One of the signatories to the Fyzabad Declaration, the Movement for Social Justice (MSJ), says the accord which gave birth to the People’s Partnership no longer exists.
MSJ leader David Abdulah made the comment yesterday in noting that the United National Congress’ commemoration of the declaration, which was signed at a meeting held at the Butler Hall of Revolution, on April 21, 2010, was a total farce as the principles governing the accord had long been violated.
“There can be no commemoration of the Fyzabad Declaration. The UNC destroyed it and the partnership. The People’s Partnership no longer exists,” Abdulah said.
In marking the anniversary of the accord during its Monday Night Forum in Fyzabad, all the leaders of the existing parties still in the coalition, the Congress of the People (COP), Tobago Organisation of the People (TOP) and the National Joint Action Congress (NJAC) cut a cake with Prime Minister Kamla Persad-Bissessar.

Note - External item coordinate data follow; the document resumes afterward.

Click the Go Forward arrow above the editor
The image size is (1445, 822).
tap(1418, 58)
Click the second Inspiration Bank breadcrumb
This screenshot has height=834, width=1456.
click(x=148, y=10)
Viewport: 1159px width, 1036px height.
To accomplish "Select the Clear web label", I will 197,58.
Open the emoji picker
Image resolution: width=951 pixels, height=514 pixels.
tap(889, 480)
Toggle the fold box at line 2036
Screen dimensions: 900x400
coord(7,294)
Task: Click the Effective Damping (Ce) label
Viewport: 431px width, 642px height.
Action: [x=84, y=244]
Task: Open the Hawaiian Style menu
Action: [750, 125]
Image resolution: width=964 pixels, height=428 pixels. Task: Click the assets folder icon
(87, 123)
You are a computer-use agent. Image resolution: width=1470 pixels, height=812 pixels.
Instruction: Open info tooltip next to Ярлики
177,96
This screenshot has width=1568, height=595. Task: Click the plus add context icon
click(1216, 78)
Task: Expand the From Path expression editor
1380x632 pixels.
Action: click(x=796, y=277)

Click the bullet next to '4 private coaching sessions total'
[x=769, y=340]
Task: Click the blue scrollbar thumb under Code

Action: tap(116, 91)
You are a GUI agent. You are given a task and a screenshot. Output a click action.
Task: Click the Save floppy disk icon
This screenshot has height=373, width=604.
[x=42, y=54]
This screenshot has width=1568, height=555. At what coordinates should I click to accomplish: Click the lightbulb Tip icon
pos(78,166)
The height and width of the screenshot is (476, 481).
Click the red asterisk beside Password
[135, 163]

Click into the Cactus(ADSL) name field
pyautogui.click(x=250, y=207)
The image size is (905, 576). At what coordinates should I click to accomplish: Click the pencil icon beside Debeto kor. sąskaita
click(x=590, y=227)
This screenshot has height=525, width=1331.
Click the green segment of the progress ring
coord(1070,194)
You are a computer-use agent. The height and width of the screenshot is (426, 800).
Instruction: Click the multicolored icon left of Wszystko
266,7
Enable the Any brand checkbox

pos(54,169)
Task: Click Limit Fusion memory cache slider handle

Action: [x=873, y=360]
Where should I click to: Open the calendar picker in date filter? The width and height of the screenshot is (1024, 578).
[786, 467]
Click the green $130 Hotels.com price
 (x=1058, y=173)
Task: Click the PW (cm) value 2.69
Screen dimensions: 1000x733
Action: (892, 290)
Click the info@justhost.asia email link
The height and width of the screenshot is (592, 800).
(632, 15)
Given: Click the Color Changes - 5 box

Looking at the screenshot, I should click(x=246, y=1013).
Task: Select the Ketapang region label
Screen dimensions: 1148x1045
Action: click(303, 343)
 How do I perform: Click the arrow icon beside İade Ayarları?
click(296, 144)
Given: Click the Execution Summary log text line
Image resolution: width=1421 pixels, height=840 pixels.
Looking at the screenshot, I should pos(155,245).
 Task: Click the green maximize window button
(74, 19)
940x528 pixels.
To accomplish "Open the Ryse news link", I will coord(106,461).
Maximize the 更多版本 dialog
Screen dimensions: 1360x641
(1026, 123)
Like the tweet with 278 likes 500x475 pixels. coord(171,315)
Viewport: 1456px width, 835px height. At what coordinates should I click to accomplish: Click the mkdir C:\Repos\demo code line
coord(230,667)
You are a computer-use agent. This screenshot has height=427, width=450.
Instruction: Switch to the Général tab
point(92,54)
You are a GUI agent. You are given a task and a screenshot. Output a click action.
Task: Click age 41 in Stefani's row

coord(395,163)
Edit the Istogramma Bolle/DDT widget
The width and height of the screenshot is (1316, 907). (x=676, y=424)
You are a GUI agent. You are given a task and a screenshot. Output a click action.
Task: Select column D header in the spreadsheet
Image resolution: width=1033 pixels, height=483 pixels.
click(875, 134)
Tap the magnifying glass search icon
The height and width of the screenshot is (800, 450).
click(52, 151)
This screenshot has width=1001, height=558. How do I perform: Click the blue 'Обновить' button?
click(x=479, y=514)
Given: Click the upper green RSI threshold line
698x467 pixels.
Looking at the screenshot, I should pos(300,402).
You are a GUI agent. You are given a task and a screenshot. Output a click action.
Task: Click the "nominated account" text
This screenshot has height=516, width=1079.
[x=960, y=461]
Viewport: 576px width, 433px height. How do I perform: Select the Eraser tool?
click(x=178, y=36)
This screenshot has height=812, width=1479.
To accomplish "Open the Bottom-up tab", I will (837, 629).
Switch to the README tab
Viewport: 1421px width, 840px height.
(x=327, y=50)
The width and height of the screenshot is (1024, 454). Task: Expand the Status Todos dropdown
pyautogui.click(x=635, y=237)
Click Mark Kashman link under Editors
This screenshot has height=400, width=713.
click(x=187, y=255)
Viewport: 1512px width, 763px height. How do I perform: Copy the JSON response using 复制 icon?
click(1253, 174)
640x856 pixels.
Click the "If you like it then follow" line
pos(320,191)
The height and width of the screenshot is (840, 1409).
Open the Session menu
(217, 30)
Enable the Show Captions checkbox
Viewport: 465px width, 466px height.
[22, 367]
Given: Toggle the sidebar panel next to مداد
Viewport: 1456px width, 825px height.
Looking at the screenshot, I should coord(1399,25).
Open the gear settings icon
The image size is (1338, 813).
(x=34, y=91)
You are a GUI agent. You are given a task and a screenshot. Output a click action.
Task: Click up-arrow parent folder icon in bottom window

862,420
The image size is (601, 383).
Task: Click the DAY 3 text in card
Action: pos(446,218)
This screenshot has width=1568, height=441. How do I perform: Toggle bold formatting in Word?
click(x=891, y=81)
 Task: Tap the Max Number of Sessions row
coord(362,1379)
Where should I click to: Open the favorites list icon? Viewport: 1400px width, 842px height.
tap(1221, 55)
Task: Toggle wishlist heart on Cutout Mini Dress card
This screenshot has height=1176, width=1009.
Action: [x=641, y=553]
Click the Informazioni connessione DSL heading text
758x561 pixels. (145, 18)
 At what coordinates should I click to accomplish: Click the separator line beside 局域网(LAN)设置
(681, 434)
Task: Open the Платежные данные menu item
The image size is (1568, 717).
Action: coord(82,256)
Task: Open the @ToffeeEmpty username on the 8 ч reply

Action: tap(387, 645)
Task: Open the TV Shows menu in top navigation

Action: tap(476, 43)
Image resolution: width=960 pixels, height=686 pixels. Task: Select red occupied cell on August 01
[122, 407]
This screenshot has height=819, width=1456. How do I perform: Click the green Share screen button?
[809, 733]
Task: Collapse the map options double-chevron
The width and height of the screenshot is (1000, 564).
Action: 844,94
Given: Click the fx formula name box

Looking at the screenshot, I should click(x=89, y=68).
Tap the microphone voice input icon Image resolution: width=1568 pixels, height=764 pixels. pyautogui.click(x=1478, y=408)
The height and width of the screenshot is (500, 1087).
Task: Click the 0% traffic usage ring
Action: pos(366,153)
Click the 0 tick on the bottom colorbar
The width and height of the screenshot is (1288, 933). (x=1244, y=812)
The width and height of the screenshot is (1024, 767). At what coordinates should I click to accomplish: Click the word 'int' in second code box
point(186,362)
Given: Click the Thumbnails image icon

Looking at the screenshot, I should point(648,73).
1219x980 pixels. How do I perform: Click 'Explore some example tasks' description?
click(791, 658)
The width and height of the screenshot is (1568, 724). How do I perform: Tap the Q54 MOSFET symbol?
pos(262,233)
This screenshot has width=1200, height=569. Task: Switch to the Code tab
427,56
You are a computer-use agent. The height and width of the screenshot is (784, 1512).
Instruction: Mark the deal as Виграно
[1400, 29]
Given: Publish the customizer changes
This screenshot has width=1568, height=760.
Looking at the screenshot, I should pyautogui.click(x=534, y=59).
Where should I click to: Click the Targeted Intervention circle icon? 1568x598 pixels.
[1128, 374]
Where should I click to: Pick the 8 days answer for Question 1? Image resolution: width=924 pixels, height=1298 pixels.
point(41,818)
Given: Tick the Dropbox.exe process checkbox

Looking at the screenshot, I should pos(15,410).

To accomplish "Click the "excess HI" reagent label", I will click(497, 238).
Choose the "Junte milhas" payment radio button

But noting the failure of the UNC to hold true to the principles of the accord, Abdulah said Winston Dookeran, who signed it on behalf of the COP, “has all but disappeared into the political woodwork. Errol McLeod (who signed on behalf of the MSJ back then) represents neither the MSJ nor labour, Ashworth Jack no longer can speak for Tobagonians and Makandal Daaga is off the political scene.”
All of the signatories, with the exception of Dookeran, were present at the MNF.
“Kamla Persad-Bissessar alone remains and that is why we state categorically that the People’s Partnership no longer exists.”
Abdulah, who was given a senatorial position in the PP government, left the coalition in June 2012 after saying the UNC had turned its back on the values and principles of the accord.
Yesterday, he said the principle of building a diverse and democratic society free from all forms of discrimination has been violated, as discrimination abounds, while a mockery has been made of the principle against corruption and the politicisation of the civil service, commissions or state enterprises.
He said one of the fundamental undertakings of a review of the legislation for the registration and funding of political parties by an independent body has also long been forgotten, as financiers have benefitted from government contracts.
“The promise of April 21, 2010 has been dealt a death blow by the worst abuses of office ever seen. The hopes of the people for creating new participatory governance so that ‘everyone counts and everyone is needed’ have been destroyed on the altar of UNC dominance, the entrenchment of their power in the institutions of state and the stench of corruption and nepotism.”